A purpose of the index is to promote public and political awareness of the social factors underpinning human wellbeing. The index is a project of the quality of life center at Deakin University and Australian Unity, a financial services and health care company.
“One might be tempted to think newly married couples are blissfully happy and over the years that feeling will gradually abate as they settle into a long life together, but this turns out not to be the case,” Weinberg said.
She pointed out that “big changes occur in the first year of married life, and not all of them are comfortable for newlyweds.” Moreover, she said, “significant costs can be associated with a new marriage — the cost of the wedding for a start, and potentially the costs” of purchasing a new home.
She expressed concern that “there may be pressure on some engaged couples to have a big wedding that perhaps they cannot really afford” and that “even though they might have the perfect wedding, it can come at a cost to their wellbeing in the first year of marriage.”
The situation for newlyweds “boils down to what I call a wedding hangover,” Weinberg said. She defined this hangover for me as “the come-down effect following such a happy celebration.”
Weinberg thinks couples build up to their wedding day “as the best day of their life” and then find “reality biting as they tote up their wedding bills and get back to work after the honeymoon.”
Catholic Bishops Urge Perseverance
Catholic leaders in marriage ministry are well aware that the beginning years of wedded life bear challenges for couples.
In a 2001 speech in San Diego, Calif., H. Richard McCord Jr. called the first five years of marriage “critical” and “vulnerable.”
“We’ve just begun to develop a picture of this group and to gain some insight into their issues and concerns so we can respond ministerially,” he said. McCord retired at the end of 2011 as executive director of the U.S. Conference of Catholic Bishops’ Secretariat for Laity, Marriage, Family Life and Youth.
He asked: “How does a parish connect with the newly married? And, once connected, what can it offer?”
Something that should not be overlooked, he said, is the “value of inviting the newly married (who may also be newcomers to the parish) into the existing activities of the community.” McCord advised parishes to recognize and welcome these couples and integrate them into their community’s life.

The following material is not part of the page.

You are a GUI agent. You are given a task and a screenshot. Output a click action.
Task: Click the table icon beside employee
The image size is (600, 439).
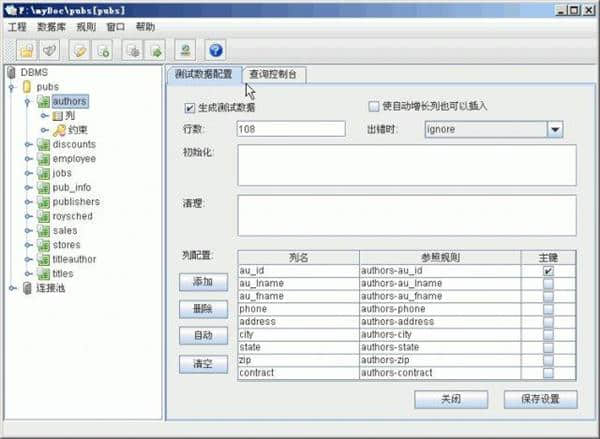point(43,159)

He also encouraged Catholic communities to “look for natural opportunities such as the birth of a first child or baptismal preparation to help the couple reflect on their marital relationship at this time in their lives and take steps to strengthen it.”
The U.S. bishops observed in their 2009 national pastoral letter titled “Marriage: Love and Life in the Divine Plan” that on their wedding day a couple “says a definitive yes to their vocation of marriage. Then the real work of marriage begins.”
“Getting married” will not “magically confer perfection,” the bishops said. However, they added, “the love to which the spouses have been configured is powerful enough to transform their whole life’s journey.”
After marrying, a couple “is challenged to grow, through grace, into what they already are: that is, an image of Christ’s love for his church,” said the bishops. They added:
“‘Become what you are!’ might be a great exhortation to newly married couples, especially given the strong tendency nowadays to reduce the love of the marriage bond to only a feeling, perhaps the romantic love of courtship and honeymoon. When that feeling dries up, it may seem to them that they have nothing left and that they have failed.
“It is at these very times, however, that their vocation as spouses calls them to go further, to ‘become what they are,’ members of a marital communion defined by the unbreakable spousal love of Christ for his church.”